ENTRIES SUPPLIED:
---*---

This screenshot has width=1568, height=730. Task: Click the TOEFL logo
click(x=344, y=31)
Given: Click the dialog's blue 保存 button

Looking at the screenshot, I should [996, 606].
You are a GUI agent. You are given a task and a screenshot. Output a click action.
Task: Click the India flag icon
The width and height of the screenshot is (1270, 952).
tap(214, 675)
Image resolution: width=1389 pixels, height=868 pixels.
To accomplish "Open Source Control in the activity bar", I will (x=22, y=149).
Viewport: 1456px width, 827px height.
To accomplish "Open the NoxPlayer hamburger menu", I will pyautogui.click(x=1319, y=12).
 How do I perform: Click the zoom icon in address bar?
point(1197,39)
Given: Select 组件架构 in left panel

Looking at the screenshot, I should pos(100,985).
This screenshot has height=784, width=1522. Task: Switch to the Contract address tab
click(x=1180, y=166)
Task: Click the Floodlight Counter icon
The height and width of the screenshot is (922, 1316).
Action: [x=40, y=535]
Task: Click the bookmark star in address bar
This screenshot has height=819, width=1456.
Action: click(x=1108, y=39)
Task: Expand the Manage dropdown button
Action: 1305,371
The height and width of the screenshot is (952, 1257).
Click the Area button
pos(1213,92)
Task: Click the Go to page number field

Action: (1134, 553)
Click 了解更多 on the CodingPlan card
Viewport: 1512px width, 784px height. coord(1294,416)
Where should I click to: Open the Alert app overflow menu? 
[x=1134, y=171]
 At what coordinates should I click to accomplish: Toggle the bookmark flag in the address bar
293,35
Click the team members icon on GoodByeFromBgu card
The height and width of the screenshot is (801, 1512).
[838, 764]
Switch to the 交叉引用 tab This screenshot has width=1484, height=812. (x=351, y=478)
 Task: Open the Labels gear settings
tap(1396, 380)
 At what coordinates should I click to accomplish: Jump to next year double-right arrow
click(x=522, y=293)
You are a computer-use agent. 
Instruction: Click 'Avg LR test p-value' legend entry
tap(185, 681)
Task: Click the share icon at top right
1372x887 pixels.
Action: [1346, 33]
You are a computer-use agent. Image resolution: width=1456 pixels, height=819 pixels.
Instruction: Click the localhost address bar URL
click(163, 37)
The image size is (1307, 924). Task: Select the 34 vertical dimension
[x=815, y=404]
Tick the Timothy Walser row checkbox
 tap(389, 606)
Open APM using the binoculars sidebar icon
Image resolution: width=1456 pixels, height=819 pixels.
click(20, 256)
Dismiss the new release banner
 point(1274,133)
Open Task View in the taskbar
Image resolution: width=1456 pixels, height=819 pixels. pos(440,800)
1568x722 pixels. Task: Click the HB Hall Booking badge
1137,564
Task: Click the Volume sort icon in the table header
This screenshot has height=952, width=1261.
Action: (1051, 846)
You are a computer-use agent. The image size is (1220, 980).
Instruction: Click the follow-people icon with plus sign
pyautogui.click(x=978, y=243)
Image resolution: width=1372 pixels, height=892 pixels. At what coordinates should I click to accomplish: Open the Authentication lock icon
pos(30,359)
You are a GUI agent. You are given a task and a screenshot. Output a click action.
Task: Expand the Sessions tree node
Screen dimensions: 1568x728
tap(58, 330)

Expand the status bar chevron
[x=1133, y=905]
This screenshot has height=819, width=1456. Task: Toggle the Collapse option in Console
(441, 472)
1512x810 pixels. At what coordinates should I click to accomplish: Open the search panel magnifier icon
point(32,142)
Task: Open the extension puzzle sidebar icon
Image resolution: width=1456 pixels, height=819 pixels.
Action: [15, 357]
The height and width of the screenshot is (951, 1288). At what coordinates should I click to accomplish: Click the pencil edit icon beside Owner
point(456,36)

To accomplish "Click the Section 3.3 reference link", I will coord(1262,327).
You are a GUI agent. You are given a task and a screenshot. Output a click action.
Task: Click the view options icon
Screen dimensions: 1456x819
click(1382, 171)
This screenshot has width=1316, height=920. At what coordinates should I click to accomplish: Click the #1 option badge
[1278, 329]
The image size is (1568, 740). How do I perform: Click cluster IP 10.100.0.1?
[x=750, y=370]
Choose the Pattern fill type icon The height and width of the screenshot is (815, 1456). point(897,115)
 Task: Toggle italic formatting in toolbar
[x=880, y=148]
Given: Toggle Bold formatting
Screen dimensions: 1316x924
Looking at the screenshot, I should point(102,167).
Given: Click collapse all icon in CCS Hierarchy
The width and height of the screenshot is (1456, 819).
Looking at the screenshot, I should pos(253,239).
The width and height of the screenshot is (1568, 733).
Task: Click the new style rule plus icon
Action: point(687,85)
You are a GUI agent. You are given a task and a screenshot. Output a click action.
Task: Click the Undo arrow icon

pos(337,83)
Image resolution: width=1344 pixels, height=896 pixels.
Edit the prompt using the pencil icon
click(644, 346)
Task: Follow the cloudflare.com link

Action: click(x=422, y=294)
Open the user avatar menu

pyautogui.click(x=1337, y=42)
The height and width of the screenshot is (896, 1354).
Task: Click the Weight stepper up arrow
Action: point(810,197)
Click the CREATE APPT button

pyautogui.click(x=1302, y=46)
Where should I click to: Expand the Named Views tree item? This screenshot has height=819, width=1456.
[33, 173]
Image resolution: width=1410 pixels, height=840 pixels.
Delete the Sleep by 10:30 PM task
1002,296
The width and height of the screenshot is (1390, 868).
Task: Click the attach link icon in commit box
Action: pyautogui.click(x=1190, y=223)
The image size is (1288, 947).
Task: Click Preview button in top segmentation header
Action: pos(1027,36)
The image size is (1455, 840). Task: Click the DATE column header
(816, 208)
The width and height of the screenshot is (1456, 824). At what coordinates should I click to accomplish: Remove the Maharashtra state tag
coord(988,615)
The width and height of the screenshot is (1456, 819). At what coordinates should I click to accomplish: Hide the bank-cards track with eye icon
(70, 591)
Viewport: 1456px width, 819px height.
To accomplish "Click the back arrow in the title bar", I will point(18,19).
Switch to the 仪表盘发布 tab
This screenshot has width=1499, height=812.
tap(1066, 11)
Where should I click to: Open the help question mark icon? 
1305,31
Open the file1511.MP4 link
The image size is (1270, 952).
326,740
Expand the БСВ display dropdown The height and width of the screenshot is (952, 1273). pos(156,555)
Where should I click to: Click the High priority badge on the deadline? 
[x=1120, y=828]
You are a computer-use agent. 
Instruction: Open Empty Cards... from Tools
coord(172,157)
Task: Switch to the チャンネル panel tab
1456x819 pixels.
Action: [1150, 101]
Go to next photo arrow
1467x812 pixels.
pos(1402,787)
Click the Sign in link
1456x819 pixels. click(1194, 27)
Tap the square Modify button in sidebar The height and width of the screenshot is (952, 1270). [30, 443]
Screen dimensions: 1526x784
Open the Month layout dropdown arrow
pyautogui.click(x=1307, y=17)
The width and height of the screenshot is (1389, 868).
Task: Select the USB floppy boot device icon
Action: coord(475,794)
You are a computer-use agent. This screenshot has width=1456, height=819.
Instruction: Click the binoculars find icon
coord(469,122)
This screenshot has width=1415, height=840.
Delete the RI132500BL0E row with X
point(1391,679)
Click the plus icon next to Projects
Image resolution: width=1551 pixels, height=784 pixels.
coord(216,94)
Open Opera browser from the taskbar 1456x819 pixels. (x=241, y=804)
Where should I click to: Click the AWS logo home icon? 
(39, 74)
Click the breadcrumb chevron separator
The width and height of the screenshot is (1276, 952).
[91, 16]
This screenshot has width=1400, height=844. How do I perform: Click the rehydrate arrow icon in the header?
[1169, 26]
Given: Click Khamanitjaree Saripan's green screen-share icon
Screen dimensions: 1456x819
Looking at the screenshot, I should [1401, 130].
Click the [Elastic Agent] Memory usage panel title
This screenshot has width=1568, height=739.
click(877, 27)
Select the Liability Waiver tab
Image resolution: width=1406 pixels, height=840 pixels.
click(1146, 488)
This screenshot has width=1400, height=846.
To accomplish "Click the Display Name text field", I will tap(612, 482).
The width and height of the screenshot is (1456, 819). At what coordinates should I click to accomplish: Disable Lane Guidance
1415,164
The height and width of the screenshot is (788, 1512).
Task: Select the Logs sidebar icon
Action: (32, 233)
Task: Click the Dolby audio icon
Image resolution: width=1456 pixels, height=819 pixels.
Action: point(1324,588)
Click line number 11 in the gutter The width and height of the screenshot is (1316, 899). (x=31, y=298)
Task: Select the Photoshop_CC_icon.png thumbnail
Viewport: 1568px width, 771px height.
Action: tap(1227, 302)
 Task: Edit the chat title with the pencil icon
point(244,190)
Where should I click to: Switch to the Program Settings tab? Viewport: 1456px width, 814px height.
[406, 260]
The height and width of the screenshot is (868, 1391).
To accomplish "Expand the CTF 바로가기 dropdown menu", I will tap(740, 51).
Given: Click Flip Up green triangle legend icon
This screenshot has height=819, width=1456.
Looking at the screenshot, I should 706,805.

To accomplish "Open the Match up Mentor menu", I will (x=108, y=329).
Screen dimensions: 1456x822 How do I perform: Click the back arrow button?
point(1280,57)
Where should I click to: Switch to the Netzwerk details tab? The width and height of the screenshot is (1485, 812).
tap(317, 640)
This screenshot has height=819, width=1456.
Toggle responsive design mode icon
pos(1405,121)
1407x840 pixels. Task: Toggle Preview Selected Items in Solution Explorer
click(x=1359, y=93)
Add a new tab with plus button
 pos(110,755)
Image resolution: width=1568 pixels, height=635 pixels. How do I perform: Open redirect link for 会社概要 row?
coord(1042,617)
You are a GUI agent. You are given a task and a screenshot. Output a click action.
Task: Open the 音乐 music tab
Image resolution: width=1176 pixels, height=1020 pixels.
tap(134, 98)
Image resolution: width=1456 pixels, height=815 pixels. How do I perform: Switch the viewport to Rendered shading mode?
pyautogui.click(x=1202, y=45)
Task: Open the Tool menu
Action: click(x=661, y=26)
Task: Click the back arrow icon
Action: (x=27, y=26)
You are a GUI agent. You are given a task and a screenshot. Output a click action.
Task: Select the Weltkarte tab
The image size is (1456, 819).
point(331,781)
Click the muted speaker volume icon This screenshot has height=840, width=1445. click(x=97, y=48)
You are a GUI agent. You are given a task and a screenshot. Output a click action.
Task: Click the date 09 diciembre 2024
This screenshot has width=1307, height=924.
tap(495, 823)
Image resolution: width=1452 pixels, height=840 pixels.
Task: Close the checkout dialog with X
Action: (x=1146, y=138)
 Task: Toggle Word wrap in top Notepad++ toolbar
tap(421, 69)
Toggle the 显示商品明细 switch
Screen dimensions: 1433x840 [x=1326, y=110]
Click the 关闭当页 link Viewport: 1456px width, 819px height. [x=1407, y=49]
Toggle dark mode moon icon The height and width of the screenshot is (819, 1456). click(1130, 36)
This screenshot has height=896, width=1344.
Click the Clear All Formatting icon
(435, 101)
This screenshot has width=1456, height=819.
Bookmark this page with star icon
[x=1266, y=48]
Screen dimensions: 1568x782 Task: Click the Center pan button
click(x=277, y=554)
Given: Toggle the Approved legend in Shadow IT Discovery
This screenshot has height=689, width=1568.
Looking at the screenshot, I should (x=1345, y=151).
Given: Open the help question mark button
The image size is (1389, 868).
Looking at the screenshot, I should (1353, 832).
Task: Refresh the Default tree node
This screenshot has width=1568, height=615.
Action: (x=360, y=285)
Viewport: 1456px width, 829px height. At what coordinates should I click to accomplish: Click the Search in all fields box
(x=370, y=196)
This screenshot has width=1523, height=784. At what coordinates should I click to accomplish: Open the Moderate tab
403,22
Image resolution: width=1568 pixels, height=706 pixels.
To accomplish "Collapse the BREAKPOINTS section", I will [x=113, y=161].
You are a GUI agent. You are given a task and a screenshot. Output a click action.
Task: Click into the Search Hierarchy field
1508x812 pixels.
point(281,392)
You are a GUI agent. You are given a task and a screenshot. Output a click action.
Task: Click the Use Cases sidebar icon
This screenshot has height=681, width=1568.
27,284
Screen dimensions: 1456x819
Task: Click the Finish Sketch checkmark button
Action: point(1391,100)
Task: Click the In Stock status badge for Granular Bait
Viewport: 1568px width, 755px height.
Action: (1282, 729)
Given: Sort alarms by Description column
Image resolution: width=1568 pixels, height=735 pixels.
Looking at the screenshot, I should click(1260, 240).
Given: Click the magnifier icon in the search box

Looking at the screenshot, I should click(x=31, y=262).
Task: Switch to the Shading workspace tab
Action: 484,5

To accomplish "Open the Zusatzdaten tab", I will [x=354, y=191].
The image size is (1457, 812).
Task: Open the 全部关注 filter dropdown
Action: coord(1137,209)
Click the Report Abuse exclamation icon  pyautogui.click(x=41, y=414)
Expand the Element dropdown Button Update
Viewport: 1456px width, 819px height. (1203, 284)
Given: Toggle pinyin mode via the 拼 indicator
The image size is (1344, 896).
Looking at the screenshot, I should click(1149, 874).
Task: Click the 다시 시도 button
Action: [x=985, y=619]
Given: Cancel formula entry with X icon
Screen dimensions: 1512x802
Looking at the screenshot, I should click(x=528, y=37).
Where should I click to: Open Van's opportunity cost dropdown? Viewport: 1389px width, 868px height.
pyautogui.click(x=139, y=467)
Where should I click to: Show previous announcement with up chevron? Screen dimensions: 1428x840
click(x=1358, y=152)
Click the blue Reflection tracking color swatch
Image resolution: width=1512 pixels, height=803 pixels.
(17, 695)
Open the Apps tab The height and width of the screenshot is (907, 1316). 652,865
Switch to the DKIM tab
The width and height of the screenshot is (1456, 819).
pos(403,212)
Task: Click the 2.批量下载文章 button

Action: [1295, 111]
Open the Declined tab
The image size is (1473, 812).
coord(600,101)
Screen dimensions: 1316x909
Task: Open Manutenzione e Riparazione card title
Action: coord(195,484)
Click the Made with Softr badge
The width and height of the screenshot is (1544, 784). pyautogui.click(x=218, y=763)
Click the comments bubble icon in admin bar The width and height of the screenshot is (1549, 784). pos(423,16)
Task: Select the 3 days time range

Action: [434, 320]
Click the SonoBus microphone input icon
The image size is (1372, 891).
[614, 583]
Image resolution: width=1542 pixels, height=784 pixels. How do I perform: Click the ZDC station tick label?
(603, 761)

---*---

WORK ITEM: Please copy, without any change, the lines of the material from the first through the one containing "Task: Click the India flag icon". Write nothing else.

SOLVED PROBLEM:
This screenshot has width=1568, height=730. Task: Click the TOEFL logo
click(x=344, y=31)
Given: Click the dialog's blue 保存 button

Looking at the screenshot, I should [996, 606].
You are a GUI agent. You are given a task and a screenshot. Output a click action.
Task: Click the India flag icon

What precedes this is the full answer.